**Exercise brief**
Your whole reply should be the lines from the one that contains "You are a computer-use agent. The" through the last line of the listing, copied exactly.

**Data provided**
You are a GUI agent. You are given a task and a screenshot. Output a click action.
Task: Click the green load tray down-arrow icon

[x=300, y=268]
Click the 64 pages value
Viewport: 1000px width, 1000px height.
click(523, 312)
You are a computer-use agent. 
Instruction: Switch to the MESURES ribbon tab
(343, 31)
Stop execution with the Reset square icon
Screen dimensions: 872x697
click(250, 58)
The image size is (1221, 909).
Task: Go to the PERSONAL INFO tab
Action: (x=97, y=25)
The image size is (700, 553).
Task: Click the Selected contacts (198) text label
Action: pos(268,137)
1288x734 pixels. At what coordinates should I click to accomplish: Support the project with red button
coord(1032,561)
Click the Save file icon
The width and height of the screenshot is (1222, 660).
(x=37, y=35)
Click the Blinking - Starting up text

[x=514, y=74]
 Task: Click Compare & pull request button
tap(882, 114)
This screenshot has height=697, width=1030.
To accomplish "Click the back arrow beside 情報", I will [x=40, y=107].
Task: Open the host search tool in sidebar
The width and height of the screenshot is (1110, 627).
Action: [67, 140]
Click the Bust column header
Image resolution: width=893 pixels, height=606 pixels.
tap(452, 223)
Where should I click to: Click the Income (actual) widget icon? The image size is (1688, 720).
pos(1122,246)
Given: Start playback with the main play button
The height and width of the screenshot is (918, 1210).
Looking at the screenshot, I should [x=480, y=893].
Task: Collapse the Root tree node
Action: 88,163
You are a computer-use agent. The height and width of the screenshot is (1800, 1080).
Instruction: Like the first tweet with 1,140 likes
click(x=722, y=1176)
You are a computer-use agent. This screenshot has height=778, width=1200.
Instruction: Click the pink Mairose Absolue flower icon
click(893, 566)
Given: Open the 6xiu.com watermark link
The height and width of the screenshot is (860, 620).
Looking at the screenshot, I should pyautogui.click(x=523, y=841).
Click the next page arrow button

**Answer section**
You are a computer-use agent. The height and width of the screenshot is (1800, 1080).
Instruction: Like the first tweet with 1,140 likes
click(x=722, y=1176)
You are a computer-use agent. This screenshot has height=778, width=1200.
Instruction: Click the pink Mairose Absolue flower icon
click(893, 566)
Given: Open the 6xiu.com watermark link
The height and width of the screenshot is (860, 620).
Looking at the screenshot, I should pyautogui.click(x=523, y=841).
Click the next page arrow button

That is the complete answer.